Opinion
18-CV-2990 (NGG) (JO)
02-28-2020
REPORT AND RECOMMENDATION :
Plaintiffs Government Employees Insurance Company, GEICO Indemnity Company, GEICO General Insurance Company, and GEICO Casualty Company (collectively, "GEICO") have accused a physician and two professional corporation that he owns - Lester Nadel, M.D. ("Nadel"), Lexington Medical Diagnostic Services, P.C. ("Lexington"), and LN Medical Diagnostic, P.C. ("LN" or, collectively with Lexington, the "PCs") of engaging in a scheme to submit and prosecute fraudulent no-fault insurance claims. See Docket Entry ("DE") 1 (Complaint). The PCs have defaulted, see DE 40, and GEICO now seeks a default judgment against each. See DE 41. Upon a referral from the Honorable Nicholas G. Garaufis, United States District Judge, and for the reasons set forth below, I now make this report and respectfully recommend that the court grant the motion for default judgment and award the plaintiffs the declaratory relief they seek as well as monetary damages in the total amount of $956,308.04.

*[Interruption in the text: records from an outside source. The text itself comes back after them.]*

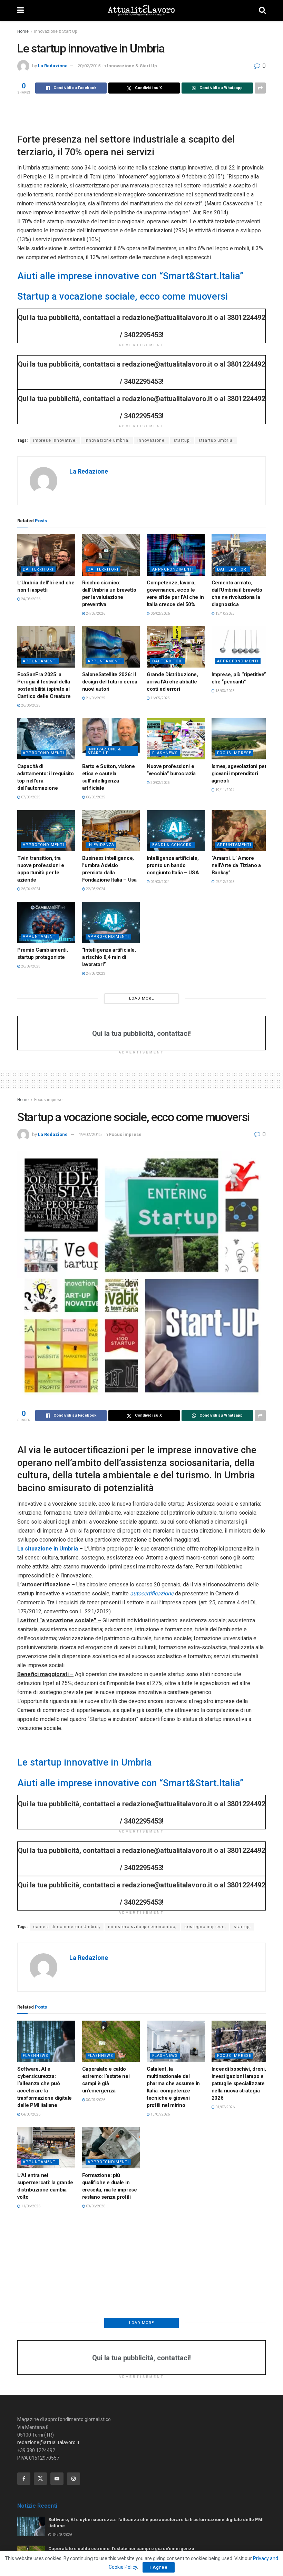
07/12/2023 (225, 882)
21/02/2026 (95, 2507)
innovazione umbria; (107, 440)
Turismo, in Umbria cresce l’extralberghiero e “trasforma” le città (240, 2274)
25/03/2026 (95, 2298)
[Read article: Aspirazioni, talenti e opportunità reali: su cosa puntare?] (111, 2342)
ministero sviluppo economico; (142, 1926)
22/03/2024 (95, 889)
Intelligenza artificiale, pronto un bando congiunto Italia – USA (174, 865)
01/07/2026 (225, 2107)
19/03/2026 (225, 2291)
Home (23, 31)
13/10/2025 (225, 613)
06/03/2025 (95, 797)
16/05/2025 (160, 698)
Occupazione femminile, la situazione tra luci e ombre (46, 2468)
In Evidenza (101, 845)
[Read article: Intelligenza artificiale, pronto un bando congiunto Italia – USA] (176, 831)
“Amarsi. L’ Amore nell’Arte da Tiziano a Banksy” (236, 865)
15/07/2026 (160, 2114)
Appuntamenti (40, 661)
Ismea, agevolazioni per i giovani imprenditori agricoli (241, 773)
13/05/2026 (160, 2206)
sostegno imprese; (205, 1926)
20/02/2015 (89, 65)
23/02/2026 (30, 2485)
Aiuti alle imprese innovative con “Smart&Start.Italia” (130, 276)
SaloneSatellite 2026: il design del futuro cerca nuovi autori (109, 681)
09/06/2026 (95, 2206)
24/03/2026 (30, 599)
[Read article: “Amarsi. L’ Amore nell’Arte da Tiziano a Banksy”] (241, 831)
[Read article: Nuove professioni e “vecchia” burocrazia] (176, 738)
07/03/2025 (30, 797)
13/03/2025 (225, 691)
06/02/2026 (160, 613)
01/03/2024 (160, 882)
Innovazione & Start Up (55, 31)
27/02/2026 (160, 2400)
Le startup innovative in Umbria (84, 1762)
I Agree (158, 2567)
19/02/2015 (90, 1134)
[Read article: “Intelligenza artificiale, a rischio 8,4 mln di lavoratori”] (111, 922)
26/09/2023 (30, 966)
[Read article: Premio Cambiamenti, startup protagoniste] (46, 922)
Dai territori (38, 569)
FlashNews (165, 753)
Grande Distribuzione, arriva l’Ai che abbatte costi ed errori (172, 681)
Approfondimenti (173, 569)
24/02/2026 (95, 613)
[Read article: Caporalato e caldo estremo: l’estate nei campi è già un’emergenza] (111, 2041)
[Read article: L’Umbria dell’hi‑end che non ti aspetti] (46, 555)
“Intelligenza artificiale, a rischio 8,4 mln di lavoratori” (109, 957)
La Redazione (53, 65)
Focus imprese (234, 753)
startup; (182, 440)
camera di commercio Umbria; (66, 1926)
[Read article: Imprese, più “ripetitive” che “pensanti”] (241, 647)
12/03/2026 (30, 2386)
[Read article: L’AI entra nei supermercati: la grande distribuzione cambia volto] (46, 2147)
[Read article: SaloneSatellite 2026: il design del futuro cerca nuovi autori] (111, 647)
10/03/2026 (95, 2393)
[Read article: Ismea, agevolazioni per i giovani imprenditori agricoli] (241, 738)
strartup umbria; (216, 440)
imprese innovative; (55, 440)
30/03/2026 (30, 2298)
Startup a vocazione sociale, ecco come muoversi (122, 296)
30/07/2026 (95, 2100)
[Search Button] (262, 10)
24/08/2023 (95, 973)
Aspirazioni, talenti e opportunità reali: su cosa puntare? (106, 2376)
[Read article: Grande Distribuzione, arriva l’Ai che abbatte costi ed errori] (176, 647)
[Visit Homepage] (141, 10)
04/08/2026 (30, 2114)
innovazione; (151, 440)
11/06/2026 (30, 2206)
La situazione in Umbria (48, 1548)
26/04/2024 (30, 889)
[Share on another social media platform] (260, 88)
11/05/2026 (225, 2206)
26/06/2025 (30, 705)
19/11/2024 (225, 790)
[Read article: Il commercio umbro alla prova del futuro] (46, 2342)
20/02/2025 (160, 783)
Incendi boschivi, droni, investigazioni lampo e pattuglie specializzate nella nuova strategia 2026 (239, 2083)
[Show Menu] (20, 10)
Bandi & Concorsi (172, 845)
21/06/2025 (95, 698)
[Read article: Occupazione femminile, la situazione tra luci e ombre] (46, 2434)
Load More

Nadel (whose surname the docket incorrectly renders as "Nadal") never appeared. GEICO has voluntarily dismissed its claims against him. See DE 49 (notice); DE 50 (dismissal order).
I. Background
The following facts are drawn from the Complaint's unrebutted, non-conclusory factual assertions as well as the exhibits appended to that pleading. GEICO underwrites no-fault automobile insurance in New York. See Complaint ¶ 14. Nadel, who was licensed to practice medicine in New York in 1975, incorporated and owned the PCs. See id. at ¶¶ 15-17, 32, 35. The PCs were transient healthcare providers which operated out of at least twenty-four different multi-disciplinary no-fault clinics. See id. ¶ 36. As detailed below, the defendants engaged in a fraudulent scheme to submit no-fault insurance claims to GEICO for reimbursement that involved unlawful kick-backs made by Nadel for patient referrals, medically unnecessary services, misrepresentations about patients' injury severity, and the utilization of a predetermined fraudulent billing protocol. See id. ¶¶ 41-51.
First, Nadel made unlawful kick-back and referral fee payments to get the clinics to refer new patients to the PCs. See id. ¶¶ 41-42. Second, once the patients had been referred, the defendants provided them with medically unnecessary services pursuant to a predetermined protocol designed to maximize billing. See id. ¶¶ 48-51. They administered a wide array of diagnostic procedures to patients regardless of their individual needs. See id. ¶¶ 52-127. For example, the defendants inflated their profits by performing nerve conduction velocity tests on patients whose reported symptoms did not warrant any or all such measures or without properly tailoring the tests to the patients' circumstances. See id. ¶¶ 85-86, 94-96, 106. The defendants thus exaggerated the services they performed and routinely billed GEICO using codes that did not accurately represent those services. See id. Third, in submitting their claims to GEICO, the defendants misrepresented the medical necessity of the services they performed, submitted documentation that misrepresented the nature of such services, and scattered the claims under the names of each of the PCs and Nadel in an effort to avoid the detection of their scheme. See id. ¶¶ 128-133. The defendants' practices caused GEICO to pay $956,308.04 in no-fault benefits to the PCs and to face potential liability for at least fourteen additional pending unpaid claims. See DE 48 ¶¶ 10-12, 15-17 & Exs. E-F.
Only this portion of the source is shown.